Möglich wird dieses niedrigschwellige Lern- und Spielangebot durch eine sogenannte Trägerkooperation von Kommune und organisierter Zivilgesellschaft: Träger:innen der Kinder- und Jugendfarm sind die Stadt Würzburg, der Sozialdienst katholischer Frauen e.V. sowie der Kinder- und Jugendfarm Würzburg e.V. Die Stadt Würzburg stellt das Gelände und fungiert mitunter als Geldgeberin, dem Sozialdienst katholischer Frauen e.V. obliegt die pädagogische Leitung und der Verein Kinder- und Jugendfarm Würzburg e.V. ist der Betreiber der Farm. Das außerschulische Bildungsangebot der Kinder- und Jugendfarm wird also kooperativ durch Zivilgesellschaft und Kommune den Kindern und Jugendlichen vor Ort bereitgestellt und kann damit in der Tradition eines modernen Welfare Mixes verortet werden (vgl. Evers 2011). Zudem kommen die drei Träger:innen auch zu regelmäßigen Treffen zusammen, um über die Bildungsarbeit der Kinder- und Jugendfarm zu diskutieren.

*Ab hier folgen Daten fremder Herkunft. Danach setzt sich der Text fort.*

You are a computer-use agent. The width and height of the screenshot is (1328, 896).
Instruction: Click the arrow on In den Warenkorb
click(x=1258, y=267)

Bildungsarbeit, die auch durch Vernetzung und Kooperation mit verschiedenen örtlichen Einrichtungen Früchte trägt. Beispielsweise besuchen mehrere Kitas und Schulklassen regelmäßig die Kinder- und Jugendfarm und nutzen deren Infrastruktur. Des Weiteren pflegt die Farm eine Kooperationsbeziehung mit der Caritas Don-Bosco gGmbH Würzburg. Im Rahmen dieser Kooperation sind Jugendliche, die die Schule abgebrochen haben, einmal in der Woche auf der Farm zu Besuch und setzen unter Anleitung der Farm-Mitarbeiter:innen ein handwerkliches Projekt um – wie zum Beispiel den Bau eines Niedrigseil-Klettergartens. Ferner kooperiert die Kinder und Jugendfarm mit der Lebenshilfe Würzburg e.V., die sich im Sinne der Inklusion für Menschen mit Behinderung engagiert. Auch die Farm hat sich Inklusion auf die Fahne geschrieben und reservierte beispielsweise während der pandemiebedingten Kontaktbeschränkungen stets fünf Ferienbetreuungsplätze für Kinder und Jugendliche der Lebenshilfe.

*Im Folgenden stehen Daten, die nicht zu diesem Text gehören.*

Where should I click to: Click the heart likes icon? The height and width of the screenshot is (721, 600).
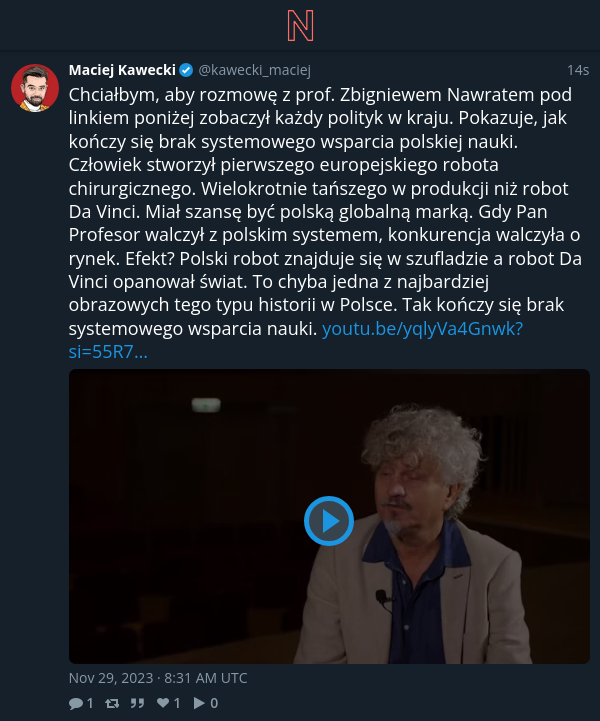(x=163, y=703)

Die Kinder- und Jugendfarm setzt aber auch auf Vernetzung und Austausch mit örtlichen Einrichtungen, die in einem ähnlichen Tätigkeitsbereich aktiv sind. Die Farm initiierte zusammen mit dem Spielzentrum Zellerau, dem Abenteuerspielplatz Lindleinsmühle und dem Kupschackerclub die sogenannte „Franken-Mafia“. Dieser informelle Verbund trifft sich zweimal im Jahr, um Erfahrungen und Ideen auszutauschen oder um beispielsweise auch  hin und wieder mal gemeinsam mit den Kindern und Jugendlichen ein Fußballspiel gegeneinander auszutragen. So soll die Stadt Würzburg und dessen Zivilgesellschaft weiter zusammenwachsen.

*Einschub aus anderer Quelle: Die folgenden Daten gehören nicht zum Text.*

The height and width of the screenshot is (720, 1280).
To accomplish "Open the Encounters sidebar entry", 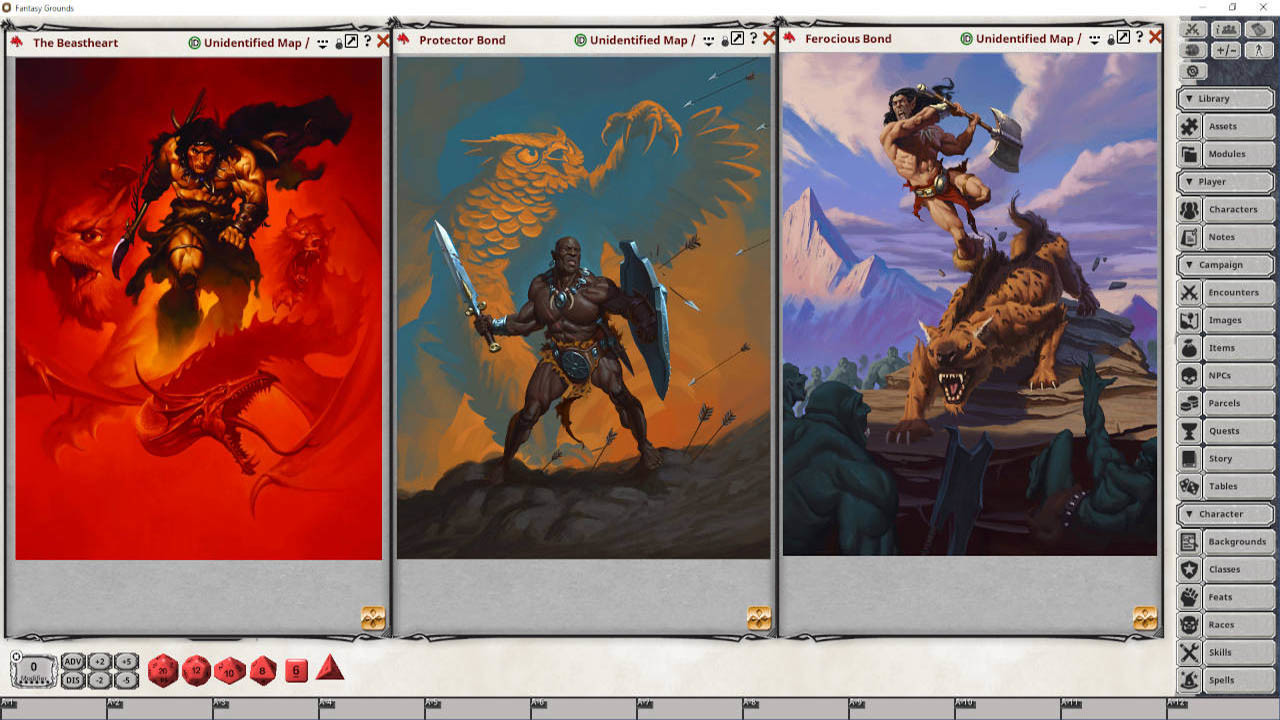I will [1233, 293].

Und auch für die Zukunft erhofft sich die Kinder- und Jugendfarm Würzburg, durch weitere Kooperationen einen Mehrwert für die Würzburger Bildungslandschaft generieren zu können. Im Hinblick auf frühkindliche und nachmittägliche Betreuung sieht der Verein das Potential der organisierten Zivilgesellschaft in Würzburg noch nicht hinreichend genutzt, gerade vor dem Hintergrund fehlender Kitaplätze und des zukünftigen Rechtsanspruchs auf ganztägige Betreuung im Grundschulalter. Die Farm kann sich dementsprechend gut vorstellen, mit der Stadt und den lokalen Schulen Kooperationsbeziehungen zur Nachmittagsbetreuung abzuschließen. Und auch für den Bau eines eigenen Farm-Kindergartens hat der Verein schon Pläne. All diese Vorhaben und Kooperationswünsche erwachsen letztlich einem Grundanliegen der Kinder- und Jugendfarm: Junge Menschen brauchen ausreichend Raum und Platz für ihre formale, non-formale und informelle Bildung.

 

Literatur

Evers, Adalbert (2011): Wohlfahrtsmix und soziale Dienste. In: Evers, Adalbert/Heinze, Rolf G./Olk, Thomas (Hrsg.): Handbuch Soziale Dienste, Wiesbaden.